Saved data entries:
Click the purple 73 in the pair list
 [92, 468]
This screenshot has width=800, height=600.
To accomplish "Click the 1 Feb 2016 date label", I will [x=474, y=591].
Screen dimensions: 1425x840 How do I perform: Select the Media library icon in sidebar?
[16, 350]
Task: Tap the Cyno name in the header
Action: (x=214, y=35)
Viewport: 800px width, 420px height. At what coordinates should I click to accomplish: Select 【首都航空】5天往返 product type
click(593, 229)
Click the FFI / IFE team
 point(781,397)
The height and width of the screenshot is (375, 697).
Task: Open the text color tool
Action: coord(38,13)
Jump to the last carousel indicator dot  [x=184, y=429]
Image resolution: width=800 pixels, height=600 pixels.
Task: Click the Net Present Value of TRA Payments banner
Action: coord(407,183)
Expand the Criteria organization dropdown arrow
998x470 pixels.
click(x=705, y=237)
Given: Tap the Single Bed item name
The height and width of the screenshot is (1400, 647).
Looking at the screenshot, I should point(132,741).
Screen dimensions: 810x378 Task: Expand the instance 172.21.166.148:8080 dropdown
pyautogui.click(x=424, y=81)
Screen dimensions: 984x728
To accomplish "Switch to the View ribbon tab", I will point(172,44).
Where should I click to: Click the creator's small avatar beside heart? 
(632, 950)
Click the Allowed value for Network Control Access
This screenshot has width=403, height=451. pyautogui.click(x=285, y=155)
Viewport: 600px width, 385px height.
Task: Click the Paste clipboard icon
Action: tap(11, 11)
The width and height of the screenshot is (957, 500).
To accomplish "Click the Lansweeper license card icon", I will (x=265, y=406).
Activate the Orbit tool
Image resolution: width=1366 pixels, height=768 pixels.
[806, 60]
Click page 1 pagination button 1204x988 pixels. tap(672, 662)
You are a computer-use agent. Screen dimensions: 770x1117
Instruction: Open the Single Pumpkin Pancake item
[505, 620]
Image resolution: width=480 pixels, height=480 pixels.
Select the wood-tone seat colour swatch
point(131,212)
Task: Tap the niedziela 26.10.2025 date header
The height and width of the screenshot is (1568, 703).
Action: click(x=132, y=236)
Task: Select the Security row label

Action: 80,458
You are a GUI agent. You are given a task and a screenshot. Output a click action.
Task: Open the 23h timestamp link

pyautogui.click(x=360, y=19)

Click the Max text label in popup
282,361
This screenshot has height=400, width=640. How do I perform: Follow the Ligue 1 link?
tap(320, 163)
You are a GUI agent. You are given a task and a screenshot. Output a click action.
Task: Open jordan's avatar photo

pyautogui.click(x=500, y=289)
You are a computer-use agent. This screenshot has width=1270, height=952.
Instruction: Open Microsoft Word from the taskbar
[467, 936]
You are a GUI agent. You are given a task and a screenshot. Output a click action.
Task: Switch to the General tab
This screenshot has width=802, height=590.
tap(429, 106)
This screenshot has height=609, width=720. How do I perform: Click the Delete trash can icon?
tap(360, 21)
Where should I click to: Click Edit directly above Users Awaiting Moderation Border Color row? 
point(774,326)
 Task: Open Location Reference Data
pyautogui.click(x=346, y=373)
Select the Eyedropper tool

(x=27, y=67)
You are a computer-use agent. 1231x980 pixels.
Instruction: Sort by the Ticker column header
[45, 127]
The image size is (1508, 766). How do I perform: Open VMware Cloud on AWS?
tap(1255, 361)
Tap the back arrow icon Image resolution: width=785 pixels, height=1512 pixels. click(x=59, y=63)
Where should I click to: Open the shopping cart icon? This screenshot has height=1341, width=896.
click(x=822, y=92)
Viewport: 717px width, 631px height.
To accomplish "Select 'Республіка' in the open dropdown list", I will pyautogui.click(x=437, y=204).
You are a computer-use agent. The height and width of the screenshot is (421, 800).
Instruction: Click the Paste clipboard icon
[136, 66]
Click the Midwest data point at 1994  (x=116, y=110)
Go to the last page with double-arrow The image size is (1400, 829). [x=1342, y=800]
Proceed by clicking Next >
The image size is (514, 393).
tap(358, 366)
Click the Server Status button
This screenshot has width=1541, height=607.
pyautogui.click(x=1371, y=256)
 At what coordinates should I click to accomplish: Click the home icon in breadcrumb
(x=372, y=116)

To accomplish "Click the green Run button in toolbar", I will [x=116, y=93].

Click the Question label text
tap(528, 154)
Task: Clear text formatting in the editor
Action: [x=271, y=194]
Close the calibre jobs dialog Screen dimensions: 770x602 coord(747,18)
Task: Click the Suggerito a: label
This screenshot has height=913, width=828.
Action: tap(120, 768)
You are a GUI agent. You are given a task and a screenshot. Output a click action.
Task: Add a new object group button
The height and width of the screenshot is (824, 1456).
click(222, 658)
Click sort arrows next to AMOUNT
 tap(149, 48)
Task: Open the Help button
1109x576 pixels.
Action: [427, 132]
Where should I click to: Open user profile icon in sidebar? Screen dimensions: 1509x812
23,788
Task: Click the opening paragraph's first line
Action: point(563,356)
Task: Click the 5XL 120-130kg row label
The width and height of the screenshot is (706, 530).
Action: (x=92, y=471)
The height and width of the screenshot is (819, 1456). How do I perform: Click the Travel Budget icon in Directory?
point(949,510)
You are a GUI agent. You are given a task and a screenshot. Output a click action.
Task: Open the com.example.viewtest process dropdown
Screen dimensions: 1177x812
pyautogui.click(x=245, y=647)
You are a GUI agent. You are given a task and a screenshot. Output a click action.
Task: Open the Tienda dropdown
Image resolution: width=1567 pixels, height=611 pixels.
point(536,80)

# [Aim of the task]
Word for word, write out the entries above again.

# [Finished task]
Click the purple 73 in the pair list
 [92, 468]
This screenshot has width=800, height=600.
To accomplish "Click the 1 Feb 2016 date label", I will [x=474, y=591].
Screen dimensions: 1425x840 How do I perform: Select the Media library icon in sidebar?
[16, 350]
Task: Tap the Cyno name in the header
Action: (x=214, y=35)
Viewport: 800px width, 420px height. At what coordinates should I click to accomplish: Select 【首都航空】5天往返 product type
click(593, 229)
Click the FFI / IFE team
 point(781,397)
The height and width of the screenshot is (375, 697).
Task: Open the text color tool
Action: coord(38,13)
Jump to the last carousel indicator dot  [x=184, y=429]
Image resolution: width=800 pixels, height=600 pixels.
Task: Click the Net Present Value of TRA Payments banner
Action: coord(407,183)
Expand the Criteria organization dropdown arrow
998x470 pixels.
click(x=705, y=237)
Given: Tap the Single Bed item name
The height and width of the screenshot is (1400, 647).
Looking at the screenshot, I should point(132,741).
Screen dimensions: 810x378 Task: Expand the instance 172.21.166.148:8080 dropdown
pyautogui.click(x=424, y=81)
Screen dimensions: 984x728
To accomplish "Switch to the View ribbon tab", I will point(172,44).
Where should I click to: Click the creator's small avatar beside heart? 
(632, 950)
Click the Allowed value for Network Control Access
This screenshot has width=403, height=451. pyautogui.click(x=285, y=155)
Viewport: 600px width, 385px height.
Task: Click the Paste clipboard icon
Action: tap(11, 11)
The width and height of the screenshot is (957, 500).
To accomplish "Click the Lansweeper license card icon", I will (x=265, y=406).
Activate the Orbit tool
Image resolution: width=1366 pixels, height=768 pixels.
[806, 60]
Click page 1 pagination button 1204x988 pixels. tap(672, 662)
You are a computer-use agent. Screen dimensions: 770x1117
Instruction: Open the Single Pumpkin Pancake item
[505, 620]
Image resolution: width=480 pixels, height=480 pixels.
Select the wood-tone seat colour swatch
point(131,212)
Task: Tap the niedziela 26.10.2025 date header
The height and width of the screenshot is (1568, 703).
Action: click(x=132, y=236)
Task: Select the Security row label

Action: 80,458
You are a GUI agent. You are given a task and a screenshot. Output a click action.
Task: Open the 23h timestamp link

pyautogui.click(x=360, y=19)

Click the Max text label in popup
282,361
This screenshot has height=400, width=640. How do I perform: Follow the Ligue 1 link?
tap(320, 163)
You are a GUI agent. You are given a task and a screenshot. Output a click action.
Task: Open jordan's avatar photo

pyautogui.click(x=500, y=289)
You are a computer-use agent. This screenshot has width=1270, height=952.
Instruction: Open Microsoft Word from the taskbar
[467, 936]
You are a GUI agent. You are given a task and a screenshot. Output a click action.
Task: Switch to the General tab
This screenshot has width=802, height=590.
tap(429, 106)
This screenshot has height=609, width=720. How do I perform: Click the Delete trash can icon?
tap(360, 21)
Where should I click to: Click Edit directly above Users Awaiting Moderation Border Color row? 
point(774,326)
 Task: Open Location Reference Data
pyautogui.click(x=346, y=373)
Select the Eyedropper tool

(x=27, y=67)
You are a computer-use agent. 1231x980 pixels.
Instruction: Sort by the Ticker column header
[45, 127]
The image size is (1508, 766). How do I perform: Open VMware Cloud on AWS?
tap(1255, 361)
Tap the back arrow icon Image resolution: width=785 pixels, height=1512 pixels. click(x=59, y=63)
Where should I click to: Open the shopping cart icon? This screenshot has height=1341, width=896.
click(x=822, y=92)
Viewport: 717px width, 631px height.
To accomplish "Select 'Республіка' in the open dropdown list", I will pyautogui.click(x=437, y=204).
You are a computer-use agent. The height and width of the screenshot is (421, 800).
Instruction: Click the Paste clipboard icon
[136, 66]
Click the Midwest data point at 1994  (x=116, y=110)
Go to the last page with double-arrow The image size is (1400, 829). [x=1342, y=800]
Proceed by clicking Next >
The image size is (514, 393).
tap(358, 366)
Click the Server Status button
This screenshot has width=1541, height=607.
pyautogui.click(x=1371, y=256)
 At what coordinates should I click to accomplish: Click the home icon in breadcrumb
(x=372, y=116)

To accomplish "Click the green Run button in toolbar", I will [x=116, y=93].

Click the Question label text
tap(528, 154)
Task: Clear text formatting in the editor
Action: [x=271, y=194]
Close the calibre jobs dialog Screen dimensions: 770x602 coord(747,18)
Task: Click the Suggerito a: label
This screenshot has height=913, width=828.
Action: tap(120, 768)
You are a GUI agent. You are given a task and a screenshot. Output a click action.
Task: Add a new object group button
The height and width of the screenshot is (824, 1456).
click(222, 658)
Click sort arrows next to AMOUNT
 tap(149, 48)
Task: Open the Help button
1109x576 pixels.
Action: [427, 132]
Where should I click to: Open user profile icon in sidebar? Screen dimensions: 1509x812
23,788
Task: Click the opening paragraph's first line
Action: point(563,356)
Task: Click the 5XL 120-130kg row label
The width and height of the screenshot is (706, 530).
Action: (x=92, y=471)
The height and width of the screenshot is (819, 1456). How do I perform: Click the Travel Budget icon in Directory?
point(949,510)
You are a GUI agent. You are given a task and a screenshot. Output a click action.
Task: Open the com.example.viewtest process dropdown
Screen dimensions: 1177x812
pyautogui.click(x=245, y=647)
You are a GUI agent. You are given a task and a screenshot. Output a click action.
Task: Open the Tienda dropdown
Image resolution: width=1567 pixels, height=611 pixels.
point(536,80)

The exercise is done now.